The description of the design features illustrates that the notion of clear-cut dichotomies of these features, and thus of clear-cut boundaries between music and language, is too simplistic. Therefore, any clear-cut distinction between music and language (and thus also any pair of separate definitions for language and music) is likely to be inadequate, or incomplete, and a rather artificial construct. Due to our “language games” (Wittgenstein), the meaning of “music” and “language” is sufficiently precise for an adequate use in everyday language. For scientific language, however, it is more accurate to consider the transitional nature of the design features and to distinguish a scientific use of the words “music” and “language” from the use of these words in everyday language. Using the term music-language continuum acknowledges both the commonalities between music and language and the transitional nature of the design features of music and language.


(1) It is a logical fallacy to assume that one could provide empirical evidence for resources that are “distinctively musical” vs. “distinctively linguistic,” because it is not possible to know with certainty what the musical analog for a linguistic phenomenon is (and vice versa). For example, if I do not know the musical analog of a verb inflection, then I can only arbitrarily pick, out of an almost infinite number of musical phenomena, one by which to compare the processing of such musical information with the processing of verb inflections. If the data point to different processes, then there is always the possibility that I just picked the wrong musical analog (and numerous studies, published over the last two decades, have simply made the wrong comparisons between musical and linguistic processes, ostensibly showing distinct resources for music and language). Only if an interaction between processes is observed, in the absence of an interaction with a control stimulus, can one reasonably assume that both music and language share a processing resource.

(2) The semantic cloze probability of the sentence “He drinks to cold beer” is higher than the cloze probability of the sentence “He sees the cold beer”: after the words “He sees the cold…” anything that is cold and can be seen is able to close the sentence, whereas after the words “He drinks the cold…” only things that are cold and that one can drink are able to close the sentence.

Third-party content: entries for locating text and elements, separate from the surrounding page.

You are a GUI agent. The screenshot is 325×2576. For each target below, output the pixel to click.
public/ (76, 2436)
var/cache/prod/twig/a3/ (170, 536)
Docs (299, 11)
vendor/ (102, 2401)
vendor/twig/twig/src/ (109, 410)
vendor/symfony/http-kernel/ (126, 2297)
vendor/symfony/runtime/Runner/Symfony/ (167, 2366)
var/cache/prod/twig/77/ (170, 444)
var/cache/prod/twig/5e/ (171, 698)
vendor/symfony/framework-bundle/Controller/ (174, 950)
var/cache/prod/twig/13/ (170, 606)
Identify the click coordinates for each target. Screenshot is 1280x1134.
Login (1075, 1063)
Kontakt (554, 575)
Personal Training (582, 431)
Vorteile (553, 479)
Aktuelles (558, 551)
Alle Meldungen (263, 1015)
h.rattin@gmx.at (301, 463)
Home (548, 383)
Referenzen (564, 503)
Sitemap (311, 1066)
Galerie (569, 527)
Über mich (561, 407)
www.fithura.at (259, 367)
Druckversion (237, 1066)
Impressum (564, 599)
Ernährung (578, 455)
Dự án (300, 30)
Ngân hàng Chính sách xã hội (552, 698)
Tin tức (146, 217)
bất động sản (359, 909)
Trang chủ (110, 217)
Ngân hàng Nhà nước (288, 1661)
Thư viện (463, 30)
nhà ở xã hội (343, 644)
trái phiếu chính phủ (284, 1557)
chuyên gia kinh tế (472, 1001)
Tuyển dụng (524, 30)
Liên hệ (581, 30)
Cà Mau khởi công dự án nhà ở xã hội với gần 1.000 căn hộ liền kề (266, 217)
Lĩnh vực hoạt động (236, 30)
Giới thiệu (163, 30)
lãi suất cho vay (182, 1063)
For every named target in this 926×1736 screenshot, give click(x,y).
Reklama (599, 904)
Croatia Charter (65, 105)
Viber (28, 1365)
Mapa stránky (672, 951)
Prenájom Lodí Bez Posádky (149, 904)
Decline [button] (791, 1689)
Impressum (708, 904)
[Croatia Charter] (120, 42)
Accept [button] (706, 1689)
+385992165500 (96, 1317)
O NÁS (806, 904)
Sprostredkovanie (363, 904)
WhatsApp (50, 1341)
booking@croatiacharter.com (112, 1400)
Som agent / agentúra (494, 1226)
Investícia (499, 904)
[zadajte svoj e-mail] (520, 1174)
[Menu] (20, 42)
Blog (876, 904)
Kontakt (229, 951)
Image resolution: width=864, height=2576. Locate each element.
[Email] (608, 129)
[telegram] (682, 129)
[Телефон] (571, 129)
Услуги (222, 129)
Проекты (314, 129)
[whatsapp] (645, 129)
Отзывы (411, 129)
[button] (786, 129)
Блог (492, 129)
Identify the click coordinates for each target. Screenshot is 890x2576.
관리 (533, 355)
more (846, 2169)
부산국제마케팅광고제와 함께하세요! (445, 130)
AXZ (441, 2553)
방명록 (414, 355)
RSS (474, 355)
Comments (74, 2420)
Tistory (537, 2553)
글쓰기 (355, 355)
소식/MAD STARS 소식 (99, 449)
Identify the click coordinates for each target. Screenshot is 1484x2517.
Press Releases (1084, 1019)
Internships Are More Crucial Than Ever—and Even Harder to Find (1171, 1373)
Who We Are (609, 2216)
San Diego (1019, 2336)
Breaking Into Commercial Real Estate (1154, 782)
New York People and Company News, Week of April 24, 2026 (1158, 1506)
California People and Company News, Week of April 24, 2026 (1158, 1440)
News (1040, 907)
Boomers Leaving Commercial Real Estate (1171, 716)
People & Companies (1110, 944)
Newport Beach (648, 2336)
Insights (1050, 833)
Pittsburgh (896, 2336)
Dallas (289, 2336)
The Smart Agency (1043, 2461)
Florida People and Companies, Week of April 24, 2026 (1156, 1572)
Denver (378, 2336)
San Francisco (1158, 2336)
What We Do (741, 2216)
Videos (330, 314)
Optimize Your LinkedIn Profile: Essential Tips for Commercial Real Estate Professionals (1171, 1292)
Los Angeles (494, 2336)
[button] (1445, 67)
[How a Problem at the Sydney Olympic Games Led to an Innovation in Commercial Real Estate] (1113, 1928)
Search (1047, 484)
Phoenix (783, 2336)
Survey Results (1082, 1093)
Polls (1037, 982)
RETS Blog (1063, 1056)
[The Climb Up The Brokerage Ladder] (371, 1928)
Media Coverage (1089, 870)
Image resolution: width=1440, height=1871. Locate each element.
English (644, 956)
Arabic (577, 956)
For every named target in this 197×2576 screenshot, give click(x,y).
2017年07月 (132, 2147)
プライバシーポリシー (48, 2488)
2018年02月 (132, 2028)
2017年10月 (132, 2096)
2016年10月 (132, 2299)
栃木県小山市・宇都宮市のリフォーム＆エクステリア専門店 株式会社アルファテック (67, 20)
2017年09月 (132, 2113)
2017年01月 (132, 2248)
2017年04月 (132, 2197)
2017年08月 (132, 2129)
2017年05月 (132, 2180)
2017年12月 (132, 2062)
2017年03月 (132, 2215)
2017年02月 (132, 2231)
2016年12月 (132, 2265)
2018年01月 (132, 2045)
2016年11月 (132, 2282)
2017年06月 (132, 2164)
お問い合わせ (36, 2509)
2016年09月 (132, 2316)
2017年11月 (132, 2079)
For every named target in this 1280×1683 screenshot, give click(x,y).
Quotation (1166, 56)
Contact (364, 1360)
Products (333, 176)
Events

(3) The fact that an interaction between language-syntactic irregularity and the ERAN was ob-served in the study by Steinbeis and Koelsch (2008a) but not in the study by Koelsch et al. (2005) is probably due to the task: participants in the study by Steinbeis and Koelsch (2008a), but not in the study by Koelsch et al. (2005), were required to attend to the chords. For details see Koelsch (2012).

(4) See Koelsch (2012) for further intramusical phenomena that give rise to musical meaning, including meaning that emerges from the buildup of structure, the stability and extent of a structure, the structure following a structural breach, resolution of a structural breach, and meaning emerging from large-scale musical structures.